No degree is required through my school, KITAS no problem without a degree

----------


## fridgemagnet

Thanks for the information.
Qualificationswise, I have a maths single subject degree, and a TEFL - that's all.
My age may be a problem, as I'm 64 now - though active & in good health - I like surfing, for example, and spend time in Bali each year  (That's where I met the live-in girlfriend).
Seeing as I much prefer Nasi campur to Grapaw khai daow, Indonesia is very attractive. 
Can you find jobs online? Any good websites for Indonesia teaching jobs?

----------


## kingwilly

Ya might find a bit of info on www.livinginindonesianforum.com or dave's ESL cafe, but really, for those sort of jobs you need to be on the ground there. Online just doesn't cut it.

In the bigger international schools you cannot get a job once over 60... However, teaching English jobs seem to be different. 

Good luck.

----------


## The Ghost Of The Moog

> Originally Posted by The_Ghost_Of_The_Moog
> 
> 
> I'm planning a trip to Rinca/Komodo. 
> 
> Any advice for that expedition please!?
> 
> 
> Sailing and diving, they're pretty much all inclusive, not much to organise other than turn up.


Would that be turning up in Labuanbajo, Lombok or Bali though?

----------


## kingwilly

Are you talking about a liveaboard diving trip, or a liveaboard sailing trip, in which case you organise it before you leave, if not, then my mistake.

----------


## The Ghost Of The Moog

> Are you talking about a liveaboard diving trip, or a liveaboard sailing trip, in which case you organise it before you leave, if not, then my mistake.


Not diving. It would either be sailing, or just go and stay nearby (on land) and visit the islands.

----------


## kingwilly

Ok, I know you can organise boats to get to Komodo from Bali, or 3-4 day packages including accommodation. Other than that, not sure, but I would think you'd be right.

----------


## darkrelic

> Thanks for the information.
> Qualificationswise, I have a maths single subject degree, and a TEFL - that's all.
> My age may be a problem, as I'm 64 now - though active & in good health - I like surfing, for example, and spend time in Bali each year  (That's where I met the live-in girlfriend).
> Seeing as I much prefer Nasi campur to Grapaw khai daow, Indonesia is very attractive. 
> Can you find jobs online?
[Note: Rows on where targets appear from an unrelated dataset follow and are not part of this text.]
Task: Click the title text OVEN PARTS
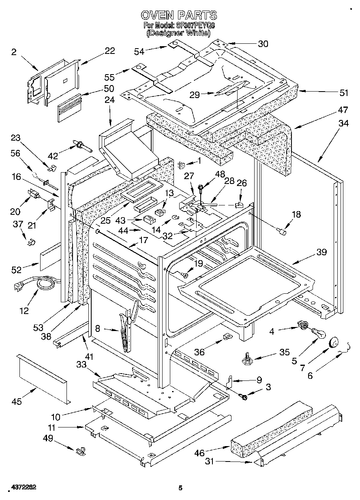[x=179, y=15]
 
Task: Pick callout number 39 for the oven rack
[x=321, y=252]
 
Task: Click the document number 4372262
[x=19, y=487]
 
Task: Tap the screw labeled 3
[x=244, y=397]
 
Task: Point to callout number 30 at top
[x=263, y=44]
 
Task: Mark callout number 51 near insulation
[x=344, y=93]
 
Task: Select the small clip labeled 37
[x=30, y=242]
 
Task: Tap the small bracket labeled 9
[x=229, y=381]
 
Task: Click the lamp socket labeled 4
[x=302, y=324]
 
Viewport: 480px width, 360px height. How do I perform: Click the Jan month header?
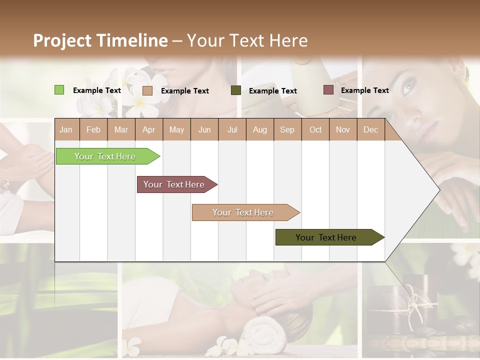click(x=66, y=130)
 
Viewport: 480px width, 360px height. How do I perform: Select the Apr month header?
click(x=148, y=130)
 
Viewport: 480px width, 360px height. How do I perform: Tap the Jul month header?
click(x=232, y=130)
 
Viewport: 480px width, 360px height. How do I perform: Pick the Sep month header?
click(x=287, y=130)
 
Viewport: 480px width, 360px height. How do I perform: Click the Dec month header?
click(x=370, y=130)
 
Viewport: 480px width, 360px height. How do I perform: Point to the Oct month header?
click(x=316, y=130)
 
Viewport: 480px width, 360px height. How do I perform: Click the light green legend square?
click(x=59, y=90)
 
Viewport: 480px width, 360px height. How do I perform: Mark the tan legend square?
click(x=147, y=90)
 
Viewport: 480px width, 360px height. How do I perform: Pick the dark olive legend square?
click(x=236, y=90)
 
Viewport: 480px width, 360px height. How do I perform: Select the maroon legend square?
click(x=328, y=90)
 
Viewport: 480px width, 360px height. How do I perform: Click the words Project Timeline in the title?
click(x=100, y=40)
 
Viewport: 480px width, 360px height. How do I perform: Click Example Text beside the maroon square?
click(x=364, y=90)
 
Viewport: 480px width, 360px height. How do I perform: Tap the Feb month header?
click(x=94, y=130)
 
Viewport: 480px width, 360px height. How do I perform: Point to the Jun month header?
click(x=204, y=130)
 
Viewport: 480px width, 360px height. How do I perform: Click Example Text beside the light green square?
click(x=96, y=90)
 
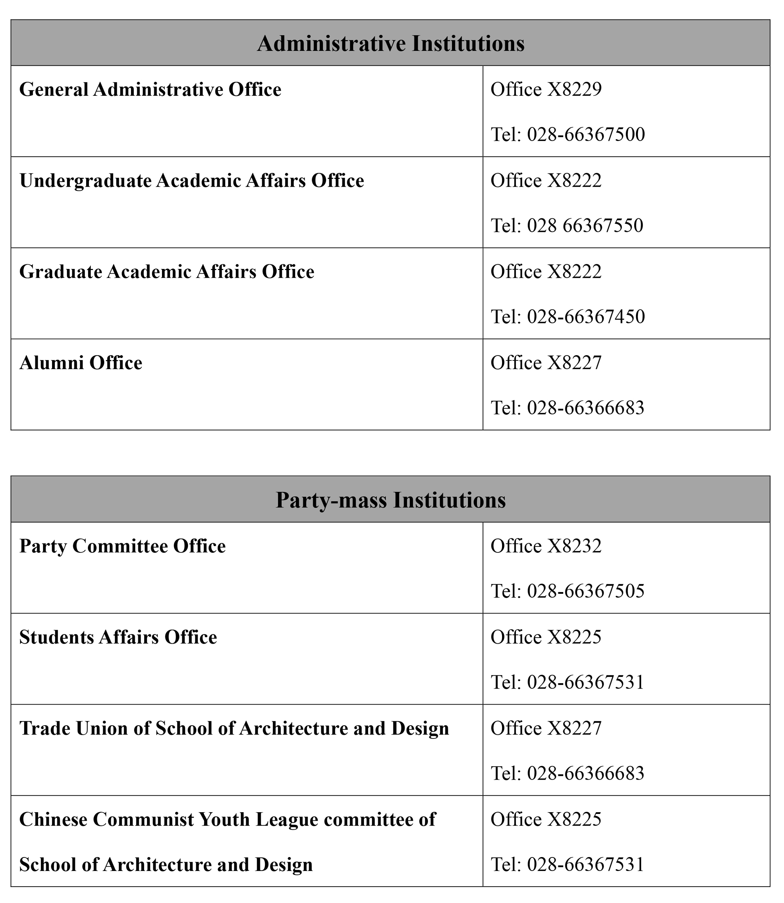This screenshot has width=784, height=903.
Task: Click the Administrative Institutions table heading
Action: point(391,44)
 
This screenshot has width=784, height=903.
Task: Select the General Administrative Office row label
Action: point(150,90)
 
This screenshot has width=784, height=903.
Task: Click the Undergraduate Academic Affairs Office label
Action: point(192,181)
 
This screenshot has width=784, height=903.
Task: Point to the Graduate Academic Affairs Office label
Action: point(167,272)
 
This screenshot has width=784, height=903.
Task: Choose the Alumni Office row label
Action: point(81,363)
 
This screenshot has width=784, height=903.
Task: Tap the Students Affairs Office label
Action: point(118,637)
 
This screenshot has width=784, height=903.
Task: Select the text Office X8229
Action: point(546,90)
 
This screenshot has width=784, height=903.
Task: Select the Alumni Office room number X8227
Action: point(574,363)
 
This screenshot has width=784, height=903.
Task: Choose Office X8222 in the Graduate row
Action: point(546,272)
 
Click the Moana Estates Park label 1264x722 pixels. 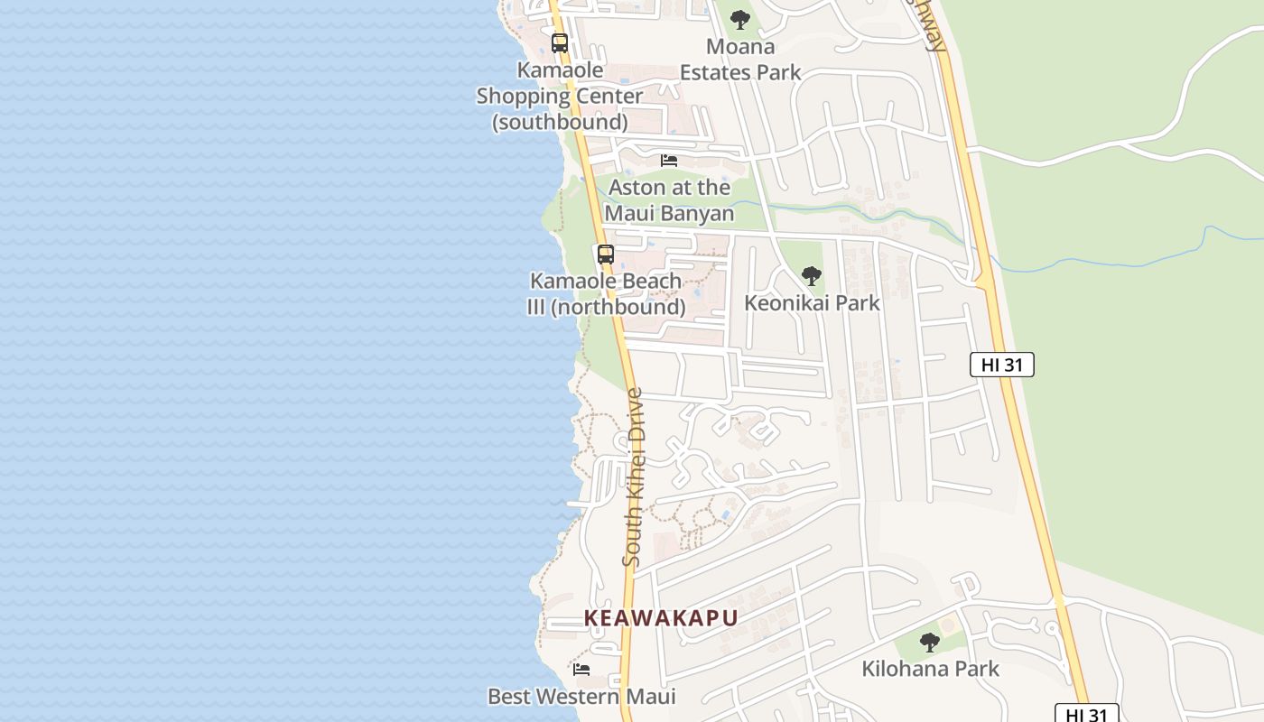pos(740,59)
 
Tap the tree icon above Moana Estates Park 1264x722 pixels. pos(740,19)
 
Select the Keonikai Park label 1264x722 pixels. pos(812,302)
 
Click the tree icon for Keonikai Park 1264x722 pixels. pos(812,275)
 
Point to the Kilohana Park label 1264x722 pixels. pos(930,669)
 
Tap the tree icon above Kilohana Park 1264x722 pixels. pos(930,643)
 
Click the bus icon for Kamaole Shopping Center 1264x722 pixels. pos(560,42)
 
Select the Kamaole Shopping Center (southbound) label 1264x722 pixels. pos(560,96)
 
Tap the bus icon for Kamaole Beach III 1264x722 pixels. pos(605,254)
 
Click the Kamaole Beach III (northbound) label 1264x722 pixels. pos(605,294)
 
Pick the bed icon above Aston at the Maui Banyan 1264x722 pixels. pos(669,161)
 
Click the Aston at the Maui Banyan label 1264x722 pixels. pos(669,200)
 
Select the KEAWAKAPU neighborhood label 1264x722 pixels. pos(661,618)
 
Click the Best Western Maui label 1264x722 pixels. pos(581,697)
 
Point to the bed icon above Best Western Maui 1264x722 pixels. pos(581,670)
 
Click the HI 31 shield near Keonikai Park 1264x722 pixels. pos(1001,365)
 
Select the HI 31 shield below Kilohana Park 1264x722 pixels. pos(1087,714)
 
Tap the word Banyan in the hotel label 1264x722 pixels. pos(700,214)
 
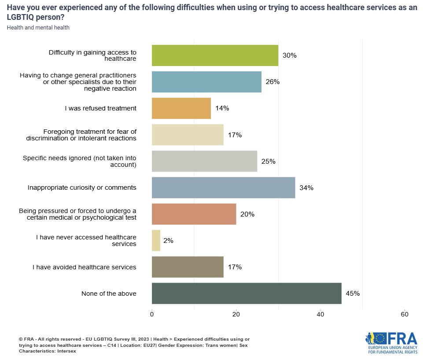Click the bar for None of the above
tap(247, 294)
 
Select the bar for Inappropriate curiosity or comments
tap(223, 188)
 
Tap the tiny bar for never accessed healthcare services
tap(156, 241)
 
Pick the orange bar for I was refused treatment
tap(181, 108)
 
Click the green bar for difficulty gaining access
tap(215, 55)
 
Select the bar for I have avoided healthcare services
tap(188, 267)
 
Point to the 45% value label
tap(353, 294)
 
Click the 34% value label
tap(306, 188)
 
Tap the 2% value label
tap(168, 241)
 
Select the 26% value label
tap(273, 82)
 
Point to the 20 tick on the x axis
tap(236, 314)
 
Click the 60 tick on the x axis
tap(405, 314)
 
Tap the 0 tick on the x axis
tap(152, 314)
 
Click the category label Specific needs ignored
tap(80, 162)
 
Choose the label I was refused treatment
tap(100, 108)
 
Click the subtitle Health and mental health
tap(38, 28)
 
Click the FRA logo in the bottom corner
tap(391, 343)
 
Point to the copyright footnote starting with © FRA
tap(134, 345)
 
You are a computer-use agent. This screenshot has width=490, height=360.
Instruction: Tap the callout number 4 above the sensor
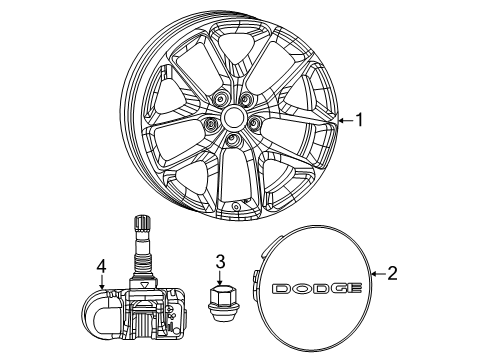[x=100, y=266]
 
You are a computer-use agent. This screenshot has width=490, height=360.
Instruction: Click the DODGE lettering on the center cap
[x=315, y=288]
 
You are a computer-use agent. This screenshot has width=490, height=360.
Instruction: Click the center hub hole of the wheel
[x=234, y=117]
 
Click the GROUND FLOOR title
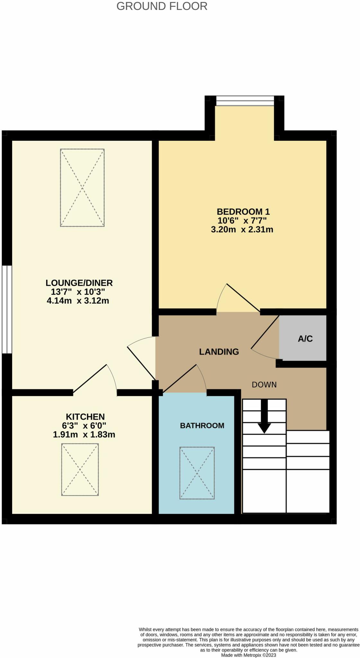[162, 6]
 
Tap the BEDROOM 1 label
[243, 211]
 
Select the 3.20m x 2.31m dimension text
[242, 229]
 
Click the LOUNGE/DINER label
[79, 283]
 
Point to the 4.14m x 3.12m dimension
[78, 301]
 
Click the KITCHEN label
[85, 417]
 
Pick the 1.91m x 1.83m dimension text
[84, 435]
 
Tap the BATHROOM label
[202, 425]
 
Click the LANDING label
[219, 351]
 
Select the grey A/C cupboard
[304, 338]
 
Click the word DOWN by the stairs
[264, 385]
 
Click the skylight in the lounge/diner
[82, 188]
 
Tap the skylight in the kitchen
[80, 469]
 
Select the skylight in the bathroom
[197, 473]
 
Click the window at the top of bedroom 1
[245, 101]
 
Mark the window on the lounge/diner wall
[7, 309]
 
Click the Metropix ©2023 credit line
[248, 655]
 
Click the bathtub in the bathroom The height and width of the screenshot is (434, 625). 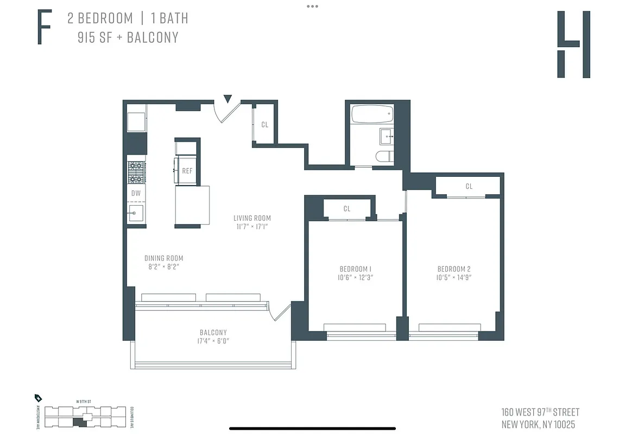tap(372, 114)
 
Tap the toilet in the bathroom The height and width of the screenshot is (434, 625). tap(383, 157)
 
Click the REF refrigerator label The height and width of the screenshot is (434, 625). tap(187, 171)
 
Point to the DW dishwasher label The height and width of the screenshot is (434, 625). tap(136, 193)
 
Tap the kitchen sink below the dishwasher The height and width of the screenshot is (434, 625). tap(135, 213)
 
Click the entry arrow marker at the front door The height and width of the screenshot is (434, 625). tap(228, 99)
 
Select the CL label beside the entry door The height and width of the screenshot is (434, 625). tap(264, 125)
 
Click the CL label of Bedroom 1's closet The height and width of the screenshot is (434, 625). tap(347, 209)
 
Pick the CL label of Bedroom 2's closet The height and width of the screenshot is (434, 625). tap(469, 186)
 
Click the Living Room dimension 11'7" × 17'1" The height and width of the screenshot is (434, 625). tap(252, 227)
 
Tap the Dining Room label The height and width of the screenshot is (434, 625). tap(163, 258)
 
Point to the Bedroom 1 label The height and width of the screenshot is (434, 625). tap(355, 269)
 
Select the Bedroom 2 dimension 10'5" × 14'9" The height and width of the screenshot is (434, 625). tap(454, 277)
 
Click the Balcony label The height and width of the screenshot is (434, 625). tap(213, 333)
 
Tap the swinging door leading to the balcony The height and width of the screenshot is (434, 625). tap(280, 311)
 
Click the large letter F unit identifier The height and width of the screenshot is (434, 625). tap(45, 28)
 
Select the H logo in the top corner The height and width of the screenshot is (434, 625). tap(573, 44)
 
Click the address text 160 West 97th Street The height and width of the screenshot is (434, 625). tap(540, 412)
Any good websites for Indonesia teaching jobs?


Give me an idea of where you want to work mate, don't worry about your age as it might work for you not against you, I only teach corporate language to some of the largest companies in Indonesia and they have a lot more respect for you if your older and have plenty of life experience, if your looking to work in Surabaya then let me know, maybe we can have a chat on the phone about your options mate

----------